6. Spelling. The names in the Family Tree may look horribly and inconsistently spelt, but this is because the spellings used are those found in the books, which are mostly the result of clerks’ ignorance plus our family’s illiteracy then. Or, if at all, this may illustrate the evolution of name spellings during a given time, although as a definitive historical guide in that regard, what can be said is that the only consistency is their inconsistency. For certain names, one may get the general style of spelling of a period, but at many other times, spelling looked to be simply the mood of the scribe on that day. (I give special mention to the use of “Y” as the first or last letter for a certain period, which have now been downgraded to the “I” (ex., Ygnacio, Ynes, Cuy)
7. Pronunciation Guide. We care for family and so, for the benefit of non-Philippine dialect-speaking family members, to whom all names here ARE foreign, I shall use Spanish diacritics, as I find them the best guide to pronunciation, particularly on accent on syllables, and so I have tried as best I could to place Spanish accents on first and family names. However, I must emphasize that those names are not written with such diacritical markings in Cebu or the Philippines, at present nor even on most of the original records. (ex. Román, Barceló, Bárcenas)
8. Dates of Birth and Baptisms. There were periods when the date of birth was not given in the parish Baptismal book. The record on the baptismal book would be like (translated) “baptized 18 of January 1800.” Thus our family tree Born column will only read Bapt 18-Jan-1800.
Most of the time however, the record would give out the age of the child at baptism, (ex., baptized 18 January 1800, 3 dias).

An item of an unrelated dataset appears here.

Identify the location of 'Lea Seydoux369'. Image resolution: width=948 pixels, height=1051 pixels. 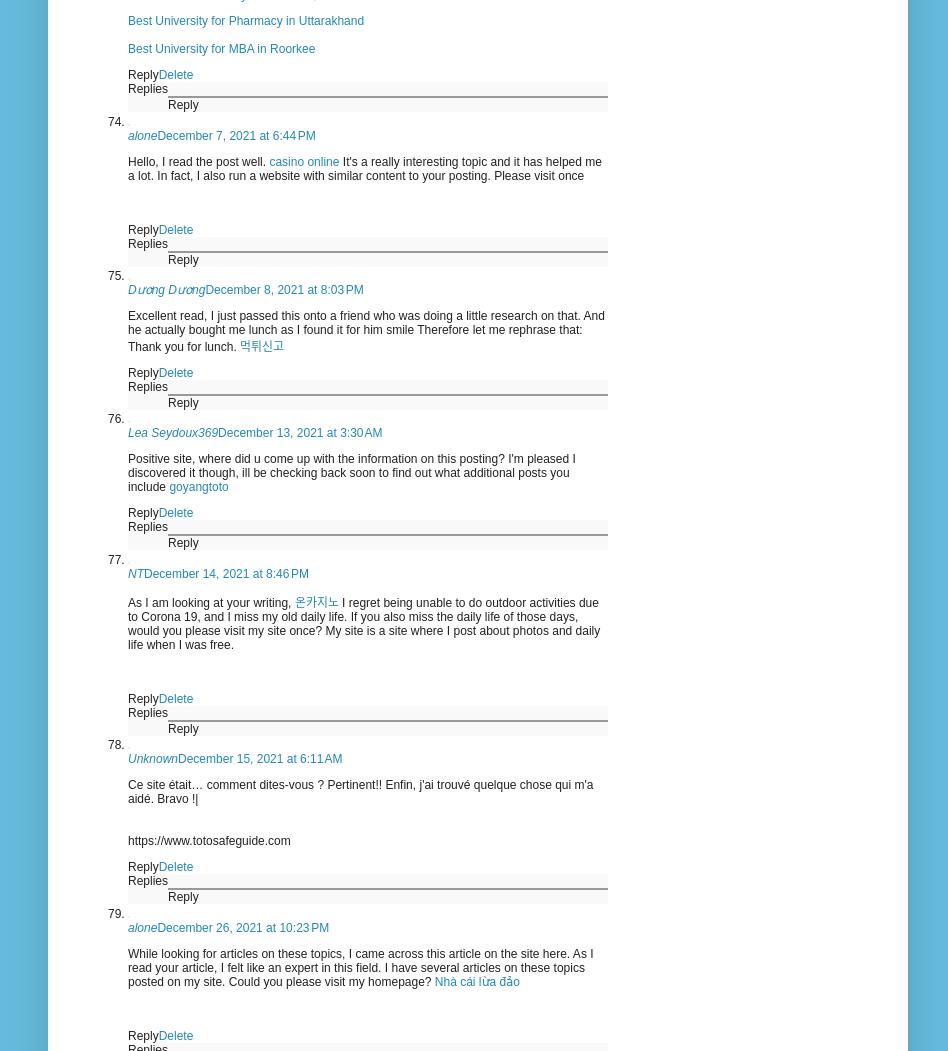
(172, 433).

A mental note on this: A child born the same day of the baptism is said to be a day old. I reached this easy-enough conclusion because nowhere can be found “0 day old”. Thus, the “3 dias” above would mean the third day of the child and therefore, he or she was born 16 January. It’s the same method of reckoning to say Christ rose on the third day; Friday his death being the first and Sunday, the third.
But when the age given is 2 semanas or something similarly intractable to calculate, then only the Date of Baptism will be given in the Born column (ex., Bapt 3-Jan-1800) or else, the Born data will have only a month and year (ex., -Dec-1799).
9. Deaths and Interments. Where the date of death is not indicated in the parish Burials book, the date of the burial will be used, but correspondingly noted (ex., “int. 1-Jan-1800”). Anyway, in the case of older records, and surely for the 19th century, the date of death would just be either the same day as the burial or just the day before. Presuming there was still no embalming practice at the time, so religious or cultural dictum notwithstanding, it would have made olfactory sense to bury the dead within 24 hours.